A data decomposition solution would be to consider the entire set of exams as a large data collection, divide up the exams among the assistants, and have each grader repeatedly take an exam and grade the entire thing. How the work gets distributed can be done many different ways. For example, the collection of exams can be divided into equal piles, one per student assistant, or they can be left in a large stack in the middle of the table and whenever an assistant needs a new exam to grade, they simply pull the top one off the stack. Any scheme like this will just be a detail of implementation, but could affect the time needed to complete the exam grading.

(If you're wondering how to design the exam-grading algorithm for both a task and data decomposition and still come up with the same implementation, consider the second exam distribution example in the previous paragraph. If we define a task to be grading all questions on a single exam, we might set up all the ungraded exams into a stack in the middle of a table. Then, we simply add the step of pulling the top exam off the stack to the whole task of grading an exam.

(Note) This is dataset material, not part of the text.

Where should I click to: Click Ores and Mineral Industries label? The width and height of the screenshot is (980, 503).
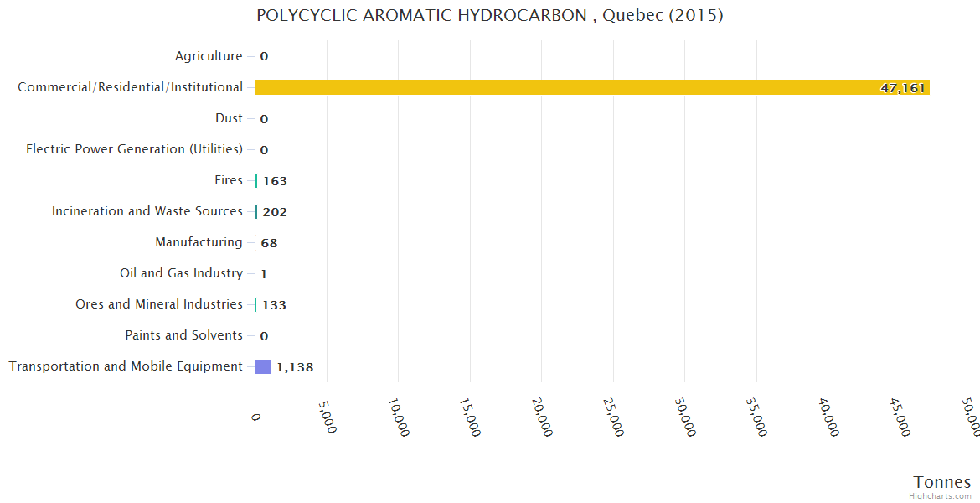(159, 304)
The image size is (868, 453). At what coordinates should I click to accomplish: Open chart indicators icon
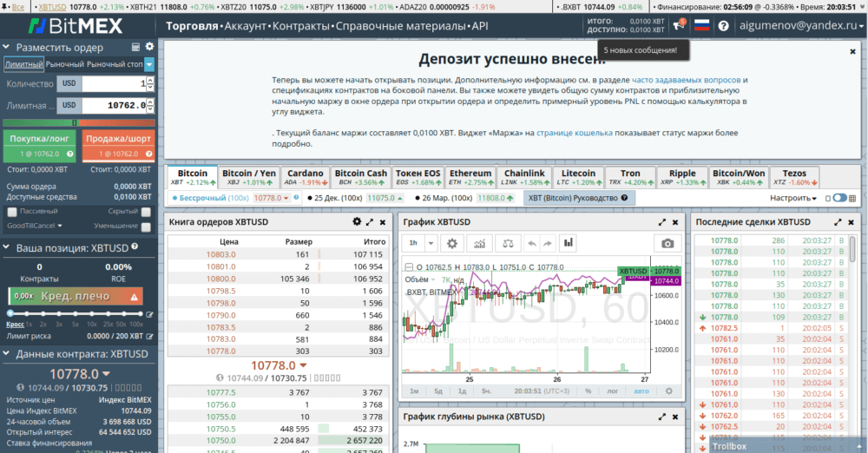[x=482, y=243]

This describes the shared stack data decomposition algorithm outlined above.)

So, what does a data decomposition of Bubblesort look like? The large collection of data is going to be the array of values that is to be sorted. I guess we simply divide that into some number of non-overlapping sections and assign a thread to run Bubblesort on the values in an assigned section. I can illustrate how this would work by returning to the "Shakespeare characters sorting books on a long shelf on a submarine" metaphor I've used in the past, but with two changes. First, none of the sorting characters will be roaming beyond their assigned section of books. They will be able to reach over into a succeeding section for that one book that must be swapped for the last book in their section, though. This could require some coordination between characters in adjoining sections. Second, since none of the sorters will be moving between sections, there are no doors that need to be opened. We can simply use the bulkheads where the door would have been to signify the boundaries between discrete sections.

From this arrangement, the biggest question that springs to my mind is: How do the sorters know when the sort has completed? Banquo and Duncan can only see the section of books they have been assigned to sort. One easy answer to my question would be for each sorter to run one pass for each element in the full data set. This will ensure that the worst-case scenario, for Bubblesort, (i.e., the lowest-keyed item is initially located in the final position, [N], of the unsorted data) is handled properly. It will require N passes to move that lowest-keyed item to its final sorted position. Thus, if each sorter runs N passes through their portion of the bookshelf (assuming proper coordination at the bulkhead boundaries), then the data will be guaranteed to be sorted, right? Not quite.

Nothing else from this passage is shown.